Qué tantos casos más hay como esos, no se sabe. Pero las casas encuestadoras establecidas y con larga trayectoria han enfrentado críticas en los últimos años porque los resultados finales no coincidieron con lo que venían registrando, pese a la insistencia sistemática de que una encuesta no pronostica cómo van a votar los electores. Consulta Mitofsky ha llegado al extremo, para reiterar en ello, que cada vez que saca una nueva encuesta electoral, coloca una etiqueta que dice: "Falta mucho para la elección. No caiga en la tentación de pensar que no habrá cambios".

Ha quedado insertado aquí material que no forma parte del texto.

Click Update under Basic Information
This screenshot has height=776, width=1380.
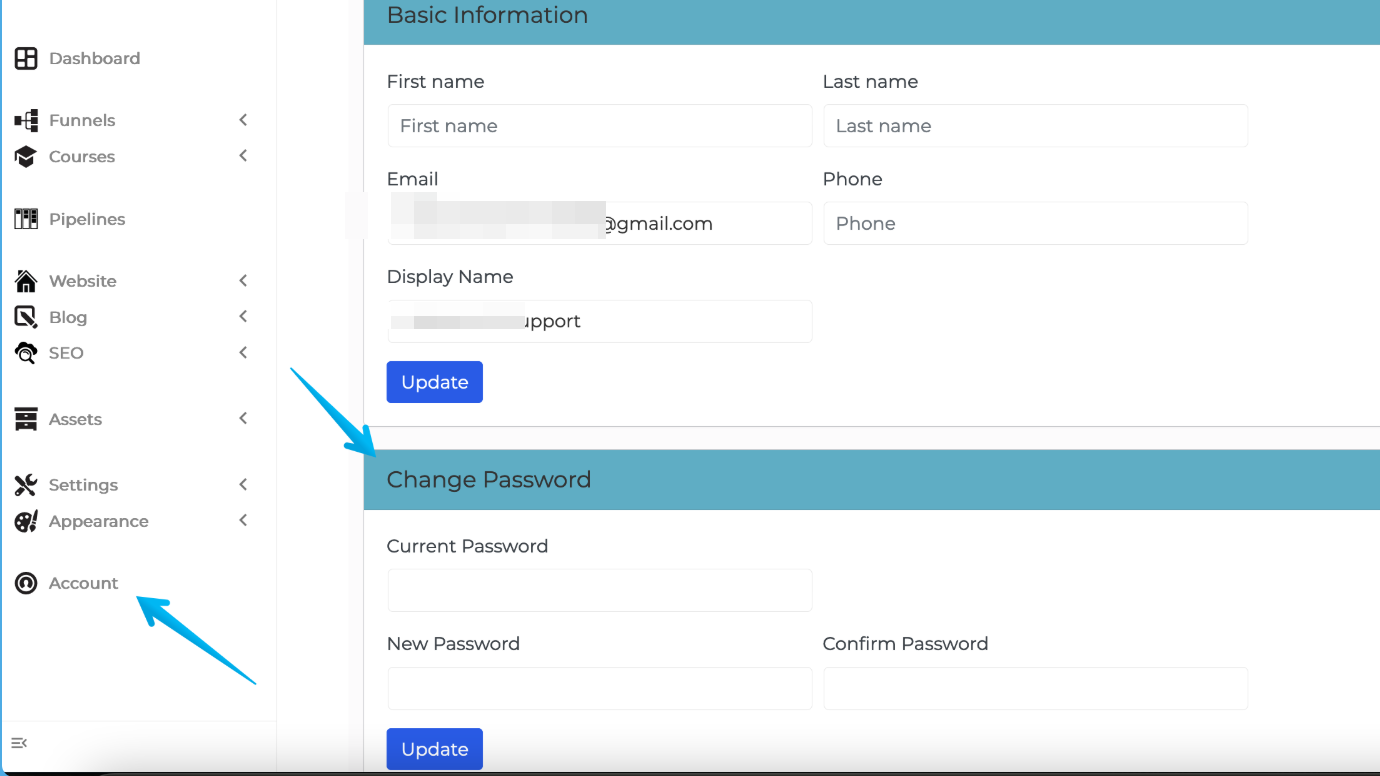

La proliferación de encuestas espurias no ha ayudado al clima electoral. Al contrario, han distorsionado el proceso al haber sido utilizadas por algunos protagonistas –quizás sus patrocinadores secretos- para demostrar que sus candidatos estaban mejor de lo que señalaban otras encuestas. A las dificultades objetivas metodológicas que enfrentan las empresas encuestadoras, se le han añadido estas nuevas variables que, parafraseando a Bishop, hace que las mediciones de opinión pública sean tan difíciles como comprender al Espíritu Santo.